Using safe infrared light similar to the beam of a barcode scanner at a grocery store, AccuVein illuminates a patient's blood vessels so medical professionals can see which ones would be suitable to insert an IV. The device comes mounted on a small cart so one nurse can operate it on her own, pointing it at the patient, then using the image it creates to guide her work.
AccuVein has been in use for about five years in Edward's pediatric emergency department. But the hospital recently bought 10 more of the $5,000 devices so one could be given to each unit. Soon AccuVein will be available at Edward's immediate care clinics and its emergency room in Plainfield, said Patti Foley, nursing practice manager.
At a time when hospitals are evaluated based on patient satisfaction, the technology to make starting IVs easier is significant because multiple pricks always seem to bother patients.
"That's one thing that patients always remember is the IV start," Foley said. "If the nurse tries and is not successful, the patient remembers."
Research has found the effect is especially pronounced among kids, who will remember a painful IV start for up to a year if it's traumatic to them, said Kelly Weaver, advanced pediatric specialty leader. Using technology to make the process easier reduces anxiety for the hospital's youngest patients.
The AccuVein technology is also beneficial because today's nursing students don't practice starting IVs as many times during school as those of the past did, said Deb Kocis, director of inpatient medicine and nursing resources.

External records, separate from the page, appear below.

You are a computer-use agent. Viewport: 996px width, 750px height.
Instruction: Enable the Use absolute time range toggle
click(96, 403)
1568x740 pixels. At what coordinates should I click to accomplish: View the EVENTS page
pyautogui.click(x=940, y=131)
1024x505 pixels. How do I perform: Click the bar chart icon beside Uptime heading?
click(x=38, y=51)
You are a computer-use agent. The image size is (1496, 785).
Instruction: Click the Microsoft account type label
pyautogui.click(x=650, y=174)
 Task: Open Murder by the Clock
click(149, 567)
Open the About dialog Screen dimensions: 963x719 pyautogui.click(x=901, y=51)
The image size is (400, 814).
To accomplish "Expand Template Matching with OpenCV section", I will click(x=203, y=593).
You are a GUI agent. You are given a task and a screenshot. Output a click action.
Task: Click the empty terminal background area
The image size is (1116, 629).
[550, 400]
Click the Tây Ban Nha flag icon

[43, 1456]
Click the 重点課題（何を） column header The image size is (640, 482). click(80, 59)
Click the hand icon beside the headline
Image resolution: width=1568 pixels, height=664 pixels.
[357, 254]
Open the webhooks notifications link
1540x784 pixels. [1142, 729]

Plus, an IV is often the delivery method for vital medication.
"It's a lifeline for the patient so it's super-important to be able to do this well and efficiently," Kocis said.
Some patients present more challenges for IV starts, such as those who are dehydrated, obese, elderly or undergoing chemotherapy or any treatment that requires frequent access to veins, nurses said. And some veins are better hosts for IVs than others because they are straight and wide enough to contain the IV catheter.
Carly Hoban, a registered nurse on the medical/surgical floor, said being able to see veins under the skin gives her an advantage.
"As a new nurse it's very helpful," she said. "It gives me a lot more confidence to use the vein-finder while I'm trying to start a new IV."